Patient characteristics of the enrolled population
| Characteristic | All patients (N=433) | Stratified by MND-subtype | ||
| ALS (N=271) | PMA (N=74) | PLS (N=88) | ||
| Age at study enrolment, years | 65 (10) | 64 (10) | 67 (9) | 66 (10) |
| Sex, male | 295 (68%) | 186 (69%) | 57 (77%) | 52 (60%) |
| Symptom duration,* months | 51 (78) | 36 (40) | 79 (78) | 143 (125) |
| Diagnostic delay,* months | 17 (25) | 12 (16) | 26 (47) | 34 (49) |
| Site of symptom onset, bulbar | 82 (19%) | 65 (24%) | 2 (3%) | 15 (17%) |
| ALSFRS-R total score | 32 (10) | 31 (10) | 33 (10) | 35 (8) |
| ∆FRS, points per month | −0.37 (.38) | −0.48 (0.41) | −0.26 (0.28) | −0.13 (0.19) |
| Riluzole use, yes | 271 (63%) | 214 (79%) | 46 (62%) | 11 (13%) |
| Gastrostomy, yes | 67 (16%) | 58 (21%) | 5 (7%) | 4 (5%) |
| Respiratory support, yes | 87 (20%) | 62 (23%) | 18 (24%) | 7 (8%) |
| Presence of frontotemporal dementia† | 9 (2%) | 7 (3%) | 0 (0%) | 2 (2%) |
Data are expressed as mean (SD) or n (%).
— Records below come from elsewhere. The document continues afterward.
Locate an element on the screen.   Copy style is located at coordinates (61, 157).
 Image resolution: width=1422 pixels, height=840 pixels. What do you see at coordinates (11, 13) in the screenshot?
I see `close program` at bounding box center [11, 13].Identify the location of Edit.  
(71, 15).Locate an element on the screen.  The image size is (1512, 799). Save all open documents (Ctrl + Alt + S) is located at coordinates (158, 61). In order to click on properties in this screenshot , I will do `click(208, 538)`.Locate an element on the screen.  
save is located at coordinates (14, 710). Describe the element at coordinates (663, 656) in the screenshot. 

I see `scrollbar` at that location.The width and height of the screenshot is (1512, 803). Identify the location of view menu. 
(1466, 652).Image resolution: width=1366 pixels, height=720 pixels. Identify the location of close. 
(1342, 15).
*Data are expressed as median (IQR).
†Determined at diagnosis, cognitive status unknown at time of questionnaire.
ALS, amyotrophic lateral sclerosis; ALSFRS-R, ALS functional rating scale; ∆FRS, ALSFRS-R – 48/symptom duration; MND, motor neuron disease; PLS, primary lateral sclerosis; PMA, progressive muscular atrophy.